14 Replies to “Politics at the Fair?”

    1. MC Post author

      That is a very good question. I tried very hard not to be confrontational.

      I don’t know if thier positions were so weak they could not stand review.

      I may have asked two or three questions. (Sarcasm ahead) Maybe their position is so enlighten, that we are not question it.

  1. Anonymous

    Republicans need to take notice that the Democrats are very motivated and we cannot sit back and lollygaggle or we may be in for a closer race in 2012 or ’14 then we are expecting.

    1. Job Creator

      Do you think the frustration that the Congress has generated will carry into the South Dakota house race?

      Do you think the South Dakota Democrats will have enough guts to really get after Kristi?

      Do you think the South Dakota Republicans in the legislature will suffer because of all this political discontent?

    1. Anonymous

      I find that reply surprising Mr. Jones. While you are more than likely correct, one should assume that the answer is yes, yes, yes, just in case. But, being all knowing and all seeing in regards to all that is political in SD, maybe you are right.

  2. anon

    I do think the Dems will go after Noem and very hard. I don’t really know how much money they will have though.

    My guess is that they could raise a fair ammount if Varilek really does have Tim Johnson’s committment to help fundraise. Varilek also used to work for Daschle and if Daschle would committ to raising money along with the possiblity that Stephanie Herseth helps raise money. Varilek could combine his resources with outside groups upset about Medicare and make it a very contentious race even if he is only able to capture 40% of the vote.

    Plus the fact that Hildebrand and Johnson’s groups both have 2 of the top 3 political data bases in the country generated by the 2002 and 2004 races against John Thune.

    And maybe Medicare is an issue that will allow a Democratic nominee to get traction (though not win)?

    My prediction is that the Dems go at Noem as hard as they possibly can and if they do succeed in raising the money to run a strong campaign they will jump the shark and make Noem look sympathetic.

    Noem wins easy in 2012 but probably not as big as Thune did when he was in congress.

  3. springer

    Not addressing Medicare, which is the Dem’s strategy, is actually the biggest threat to Medicare.
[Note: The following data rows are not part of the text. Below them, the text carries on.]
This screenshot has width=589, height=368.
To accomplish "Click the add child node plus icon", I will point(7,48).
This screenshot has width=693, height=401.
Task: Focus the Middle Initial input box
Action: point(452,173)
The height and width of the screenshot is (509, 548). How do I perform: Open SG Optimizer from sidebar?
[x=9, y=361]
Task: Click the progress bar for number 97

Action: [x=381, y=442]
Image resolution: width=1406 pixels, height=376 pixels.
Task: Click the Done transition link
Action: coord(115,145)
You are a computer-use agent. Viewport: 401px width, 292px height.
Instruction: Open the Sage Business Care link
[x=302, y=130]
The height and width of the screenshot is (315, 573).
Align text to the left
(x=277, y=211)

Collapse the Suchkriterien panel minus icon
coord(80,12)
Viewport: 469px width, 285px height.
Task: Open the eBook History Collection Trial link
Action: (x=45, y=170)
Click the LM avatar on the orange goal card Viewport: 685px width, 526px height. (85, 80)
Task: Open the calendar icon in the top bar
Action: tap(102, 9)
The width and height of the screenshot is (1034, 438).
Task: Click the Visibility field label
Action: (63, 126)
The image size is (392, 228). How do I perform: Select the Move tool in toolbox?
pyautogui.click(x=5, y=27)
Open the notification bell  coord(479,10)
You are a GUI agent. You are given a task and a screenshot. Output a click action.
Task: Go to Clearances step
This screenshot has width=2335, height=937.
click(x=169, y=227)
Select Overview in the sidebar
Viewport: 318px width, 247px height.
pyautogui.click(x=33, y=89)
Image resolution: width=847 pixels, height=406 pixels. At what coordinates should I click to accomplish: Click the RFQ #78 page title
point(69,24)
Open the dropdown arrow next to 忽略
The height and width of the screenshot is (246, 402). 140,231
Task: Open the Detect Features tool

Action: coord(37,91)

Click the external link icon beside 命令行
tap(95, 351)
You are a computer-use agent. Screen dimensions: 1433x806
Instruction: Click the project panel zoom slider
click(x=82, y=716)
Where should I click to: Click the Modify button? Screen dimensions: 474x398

But that’s not the message that gets out. Reps need to be much stronger in how they will strengthen or change Medicare so that it is a viable program, and point out how doing nothing or kicking the can or simply saying no to any change will kill it in the long run. People who simply hear a few soundbites and don’t think believe the rhetoric of Dems that the Reps will hurt Medicare. However, open minded citizenry realizes this rhetoric is not the answer, however, loudly it is repeated.